Christ and Coca-Cola
On January 14, 2003 an exhibition called "Be careful! Religion" was opened in Moscow's Andrey Sakharov Museum. Works of 40 artists from Russia, Cuba, the US, Japan, Georgia and Armenia were exhibited in the framework of the exhibition. Some of the exhibits were extremely unusual. For instance, there was a mirror instead of Christ's head in the copy of The Lord's Supper so that any visitor of the exhibition could imagine himself in the role of the Savior. There was also a full-length icon with a cut instead of the image so that visitors could put their faces and become part of the icon. The image of Jesus Christ was depicted against the background of Coca-Cola advertising with the inscription This Is My Blood in it.
The faithful strongly criticized the exhibition, the same way as Christians often receive typical projects. In 2001, during the exhibition Art-Moscow-2001 children under 18 were not allowed to one of the exhibition halls. An icon with the image of a soldier killed in Chechnya and standing with his decapitated head in the hands and an icon with the Vladimir Mother of God dressed in camouflage uniform were exhibited in the hall. In 2002, a group of Orthodox students of the Russian State Humanitarian University brought an action against the university management because they posted a picture representing Christian apostles together with Egyptian gods. The court rejected the suit.
The exhibition in Sakharov Museum ended quite differently. On January 18, six middle-aged men (they claimed themselves to be ardent Orthodox Christians) came to the exhibition to crush the glass, the installations and spray paint on the pictures. The police detained the hooligans. Metropolitan Kirill, the chairman of the church department for public relations commented upon the incident and called the exhibition "an obvious provocation intensifying tension in the society." Even though he said that the hooligans acted inadmissibly, he was still puzzled why that exhibition was organized at all.
The exhibition was closed before the appointed time.
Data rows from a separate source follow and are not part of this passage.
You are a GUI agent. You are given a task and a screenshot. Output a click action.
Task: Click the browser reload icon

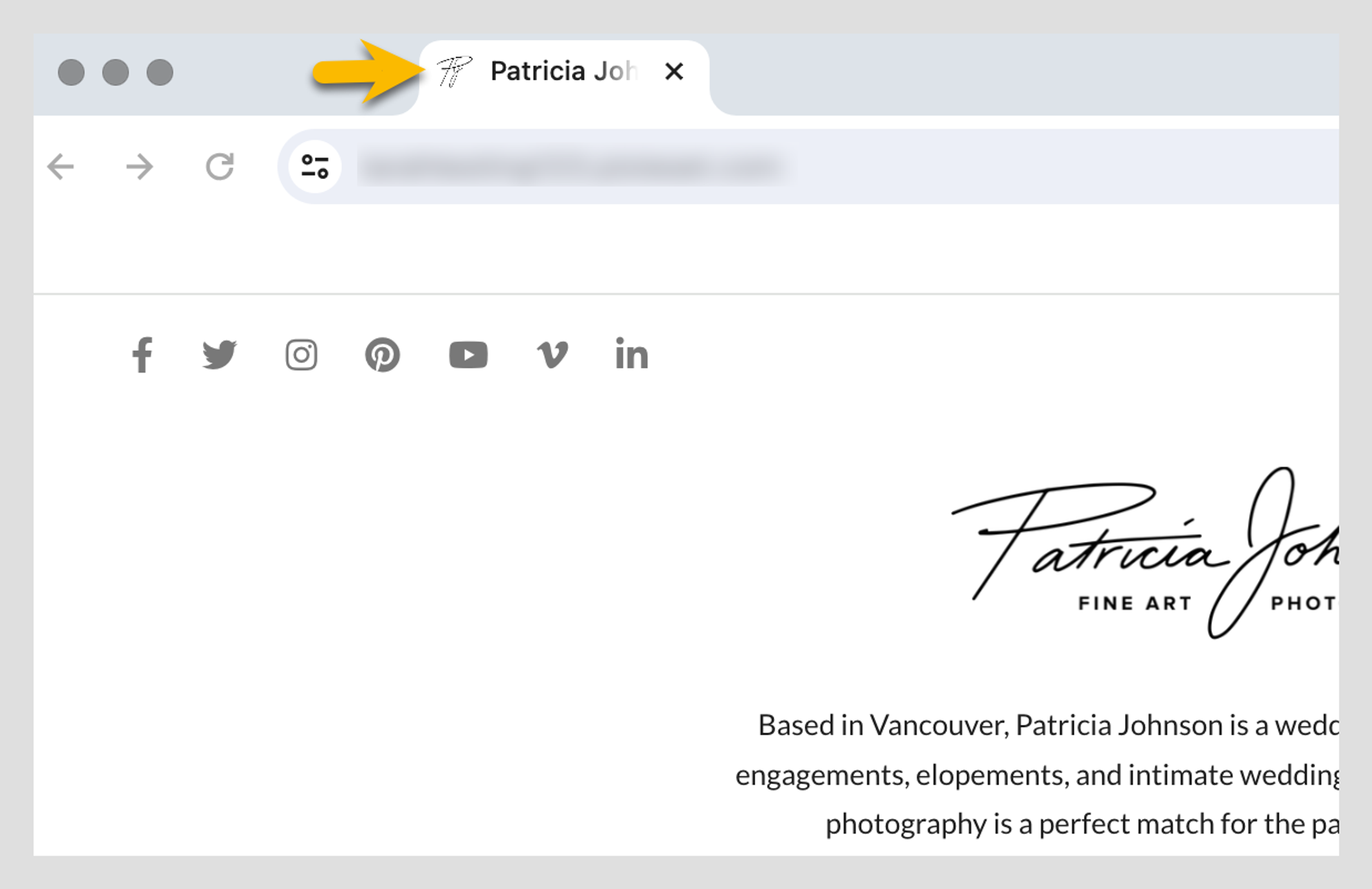point(220,166)

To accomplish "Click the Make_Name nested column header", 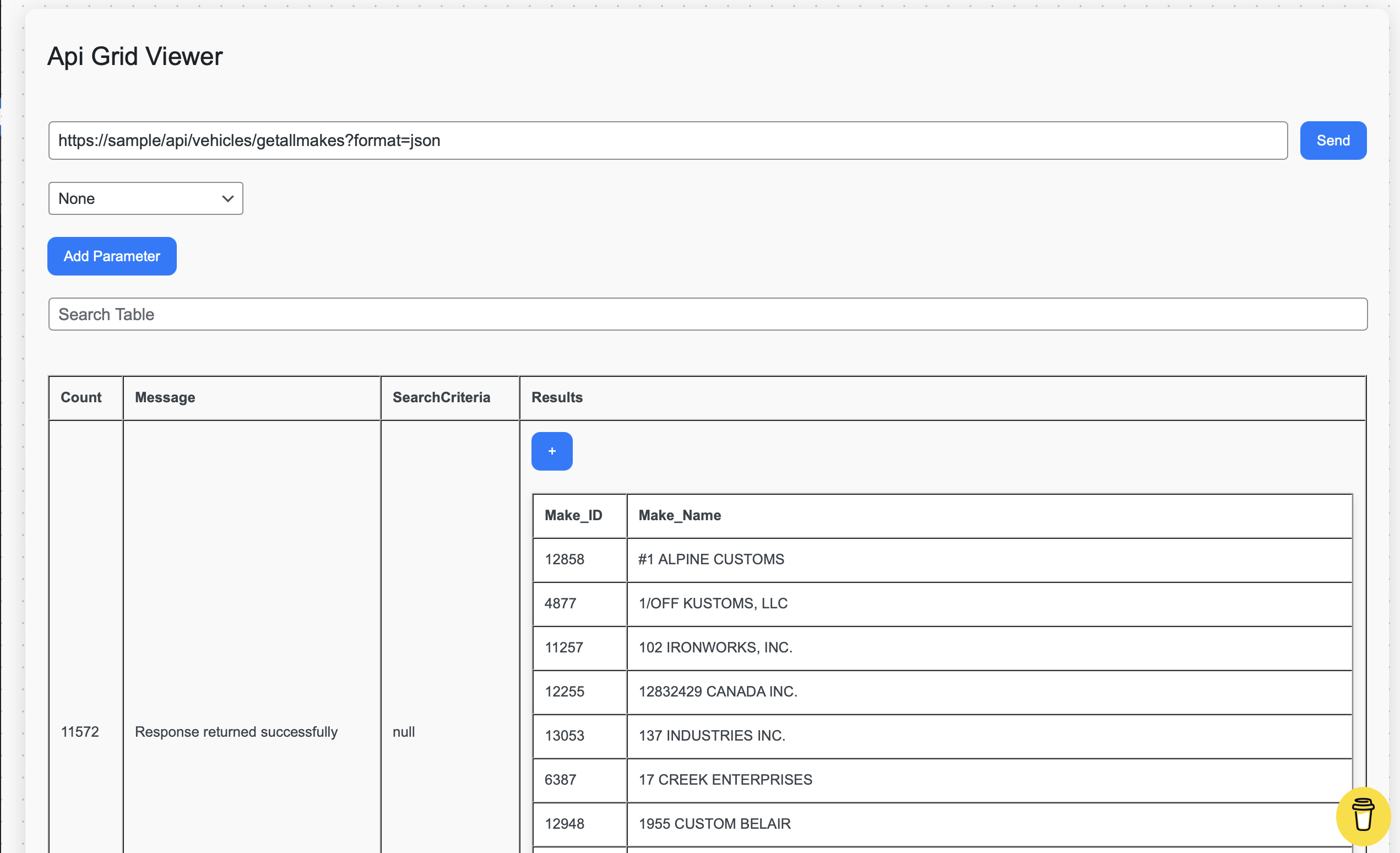I will 680,515.
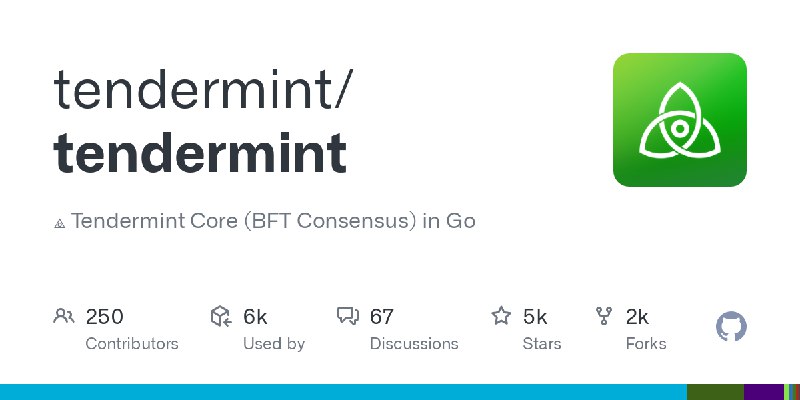This screenshot has width=800, height=400.
Task: Click the Tendermint Core description text
Action: (273, 221)
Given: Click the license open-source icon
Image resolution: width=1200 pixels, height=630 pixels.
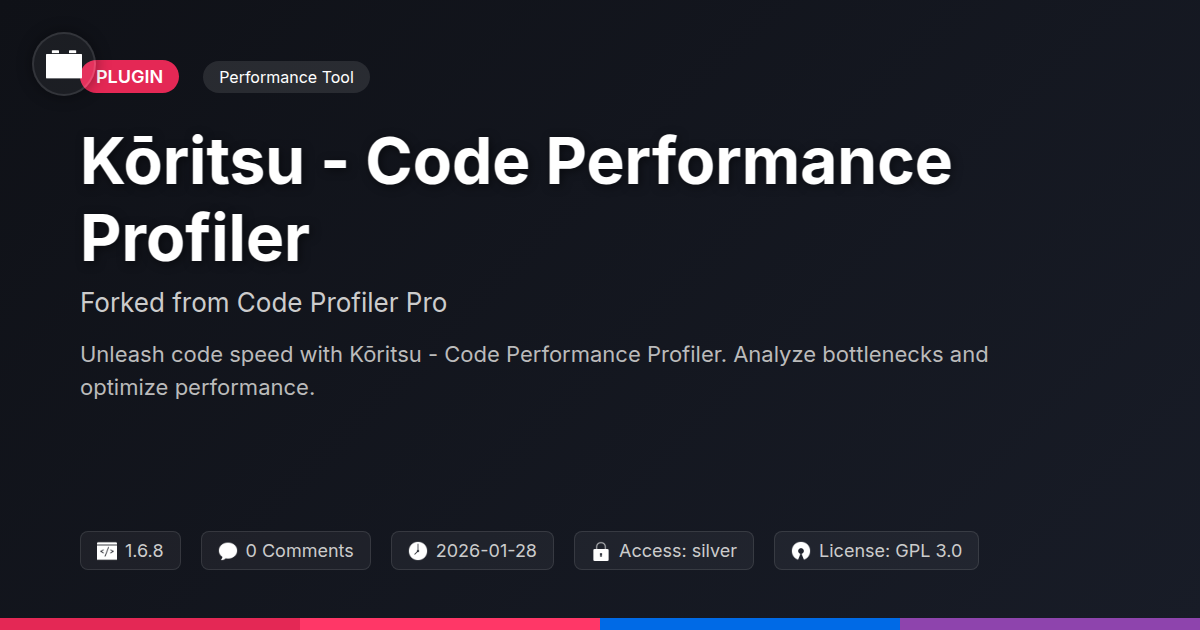Looking at the screenshot, I should [x=800, y=551].
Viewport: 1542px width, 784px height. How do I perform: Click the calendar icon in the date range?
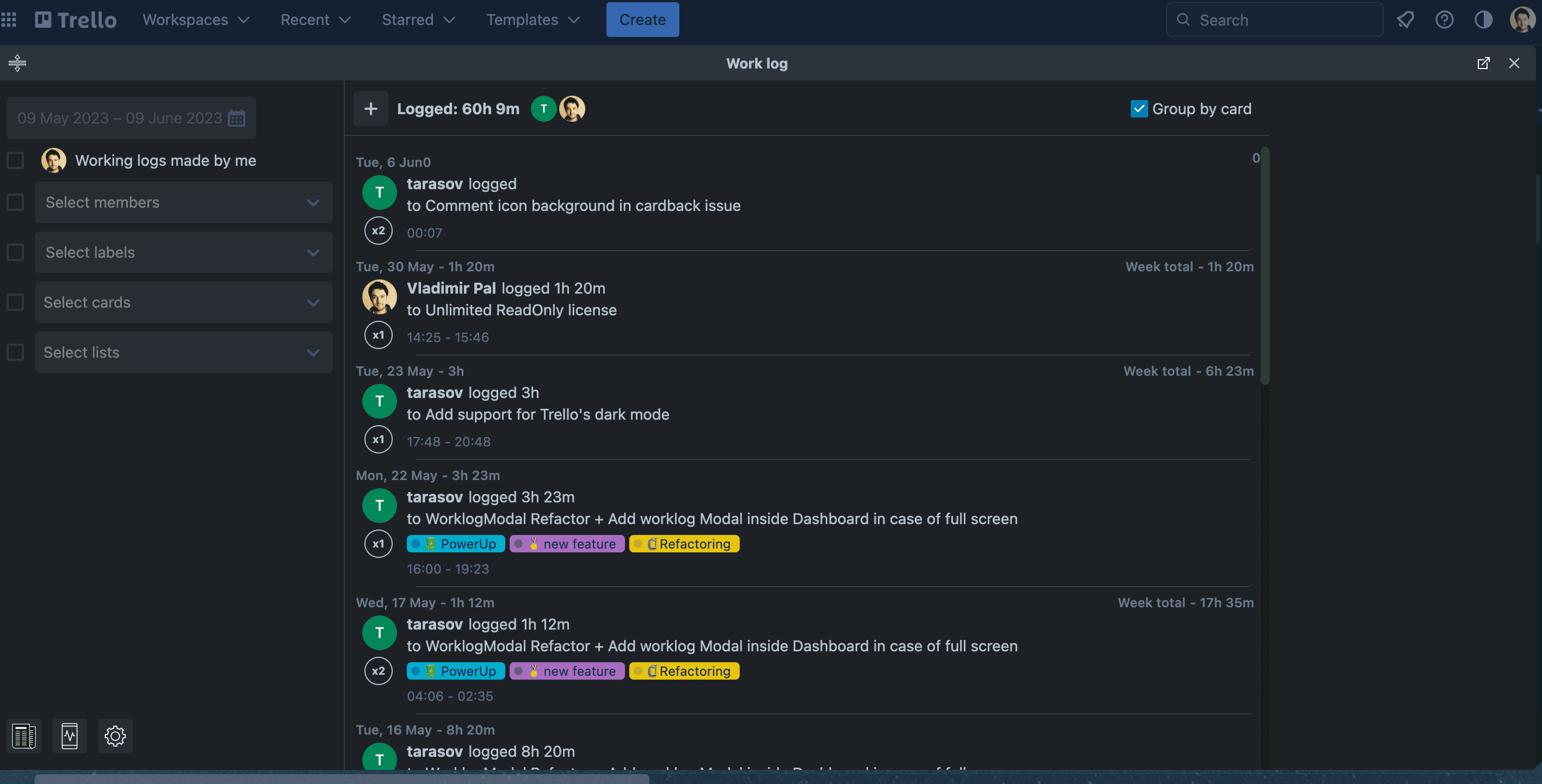(237, 118)
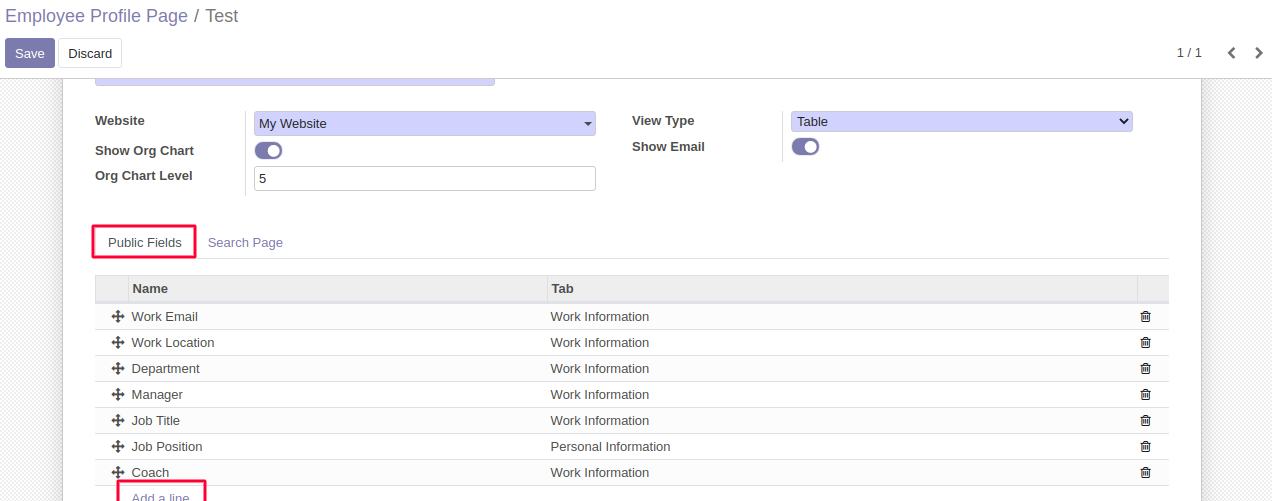
Task: Click the Org Chart Level input field
Action: 424,179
Zamoskvoretsky Court of Moscow declared the prosecution of the six men illegal. Criminal proceedings were started instead against the organizers of the exhibition on the charges of spreading religious hostility; the investigation is not yet over.
These are not the only examples of interaction between the religion and the society. A public committee "For moral revival of the society" has been recently created to fight against organization of "bad" exhibitions on the legal basis. Unification of the Russian Orthodox Church with the Orthodox Church abroad is being actively discussed. This is important that today the Russian Orthodox Church can exert much influence upon the leadership of the country as compared with Boris Yeltsin’s epoch. It is said that President Putin has a confessor of his own, archimandrite Tikhon (Shevkunov) from Sretensky Monastery. However, some processes do occur among the people as well. The exhibition crushing and canonization of soldiers martyrized in Chechnya reveal that Russians do need the faith and their own heroes.